Monday, June 11, 2012

rain in the UK


 You wake up to a cold room to the sound of hissing rain. The bed is warm; there is a promise of bacon and eggs in the air. You switch the light on. Then switch the light in the bathroom, the kitchen, living room. Wherever you commute in the house you need the light of the bulb, it is 7.30. You have breakfast listening to the music from 1970s and 80s on local radio smiling to very safe, politically incredibly correct jokes. Carefully arrange the bacon in strips, eggs here, mushrooms there, the plate looks like a PhD project of a Logistics student. The Grand Finale of it is marked with knife and fork resting together side by side on a dirty plate covered in egg yolk.  Read the papers and time to get out to rain. Shoulders up, neck in, you walk out. It is wet. The rain droplets reach you a million a square inch. They are so small they rest on your coat, you can see the cloth resisting to the soak. You see other people walking the same way.

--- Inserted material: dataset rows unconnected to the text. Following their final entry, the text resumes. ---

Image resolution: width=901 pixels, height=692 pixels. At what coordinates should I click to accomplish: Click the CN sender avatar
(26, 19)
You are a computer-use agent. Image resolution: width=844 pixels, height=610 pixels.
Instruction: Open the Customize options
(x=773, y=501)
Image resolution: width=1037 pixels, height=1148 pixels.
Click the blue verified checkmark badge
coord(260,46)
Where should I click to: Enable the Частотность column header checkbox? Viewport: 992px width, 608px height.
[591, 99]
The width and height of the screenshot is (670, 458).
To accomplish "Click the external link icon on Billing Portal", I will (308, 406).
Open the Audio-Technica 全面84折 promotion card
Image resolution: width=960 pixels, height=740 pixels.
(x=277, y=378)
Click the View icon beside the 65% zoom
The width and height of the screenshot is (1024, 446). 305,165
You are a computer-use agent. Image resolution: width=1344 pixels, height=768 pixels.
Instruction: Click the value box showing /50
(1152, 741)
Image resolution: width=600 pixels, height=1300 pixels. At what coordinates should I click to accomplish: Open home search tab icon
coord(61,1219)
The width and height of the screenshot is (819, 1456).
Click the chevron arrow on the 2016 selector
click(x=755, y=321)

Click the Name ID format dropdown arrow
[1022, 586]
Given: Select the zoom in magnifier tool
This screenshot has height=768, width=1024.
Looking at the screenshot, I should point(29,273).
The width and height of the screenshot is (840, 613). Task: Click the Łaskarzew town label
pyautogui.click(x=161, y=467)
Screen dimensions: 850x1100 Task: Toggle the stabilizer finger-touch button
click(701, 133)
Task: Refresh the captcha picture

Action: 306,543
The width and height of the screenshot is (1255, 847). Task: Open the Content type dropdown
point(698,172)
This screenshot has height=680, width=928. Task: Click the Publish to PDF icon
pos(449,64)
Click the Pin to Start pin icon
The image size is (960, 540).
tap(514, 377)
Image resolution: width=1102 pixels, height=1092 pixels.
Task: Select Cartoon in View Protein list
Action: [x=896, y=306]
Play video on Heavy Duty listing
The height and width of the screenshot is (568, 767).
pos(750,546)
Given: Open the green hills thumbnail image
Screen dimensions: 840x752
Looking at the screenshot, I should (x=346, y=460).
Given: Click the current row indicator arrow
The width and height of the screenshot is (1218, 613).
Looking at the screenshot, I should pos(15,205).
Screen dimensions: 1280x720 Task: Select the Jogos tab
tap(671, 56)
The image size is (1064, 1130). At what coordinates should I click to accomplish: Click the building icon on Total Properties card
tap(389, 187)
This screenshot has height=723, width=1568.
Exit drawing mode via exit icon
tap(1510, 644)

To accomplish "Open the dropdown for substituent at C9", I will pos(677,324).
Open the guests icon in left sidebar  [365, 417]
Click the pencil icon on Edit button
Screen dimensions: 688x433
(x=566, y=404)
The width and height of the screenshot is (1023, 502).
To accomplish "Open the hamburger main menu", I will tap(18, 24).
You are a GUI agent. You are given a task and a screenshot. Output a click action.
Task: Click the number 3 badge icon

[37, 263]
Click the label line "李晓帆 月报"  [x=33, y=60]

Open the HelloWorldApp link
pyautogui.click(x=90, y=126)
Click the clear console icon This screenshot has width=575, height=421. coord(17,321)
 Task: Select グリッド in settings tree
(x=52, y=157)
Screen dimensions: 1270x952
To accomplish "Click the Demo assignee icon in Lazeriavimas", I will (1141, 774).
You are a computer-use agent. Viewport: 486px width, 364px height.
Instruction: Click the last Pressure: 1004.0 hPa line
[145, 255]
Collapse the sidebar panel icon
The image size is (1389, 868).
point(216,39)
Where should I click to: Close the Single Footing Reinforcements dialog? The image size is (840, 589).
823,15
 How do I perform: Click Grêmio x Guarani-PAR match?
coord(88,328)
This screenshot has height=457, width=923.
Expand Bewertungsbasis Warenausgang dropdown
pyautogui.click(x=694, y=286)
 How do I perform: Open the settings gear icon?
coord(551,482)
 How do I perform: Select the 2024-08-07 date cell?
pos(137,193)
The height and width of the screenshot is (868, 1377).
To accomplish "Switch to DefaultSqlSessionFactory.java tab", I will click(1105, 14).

Hands in the pockets, necks in shoulders up a slight hunchback. You squint to see where you go and toddle of the street.

 All day the water comes on from the sky. It has one shade of grey. Light, bluish dirty white, rainy sky grey. It stays like that all day. Finally towards the evening the streets and bricks of the houses are covered with rain and the wetness makes the colours darker, one shade deeper.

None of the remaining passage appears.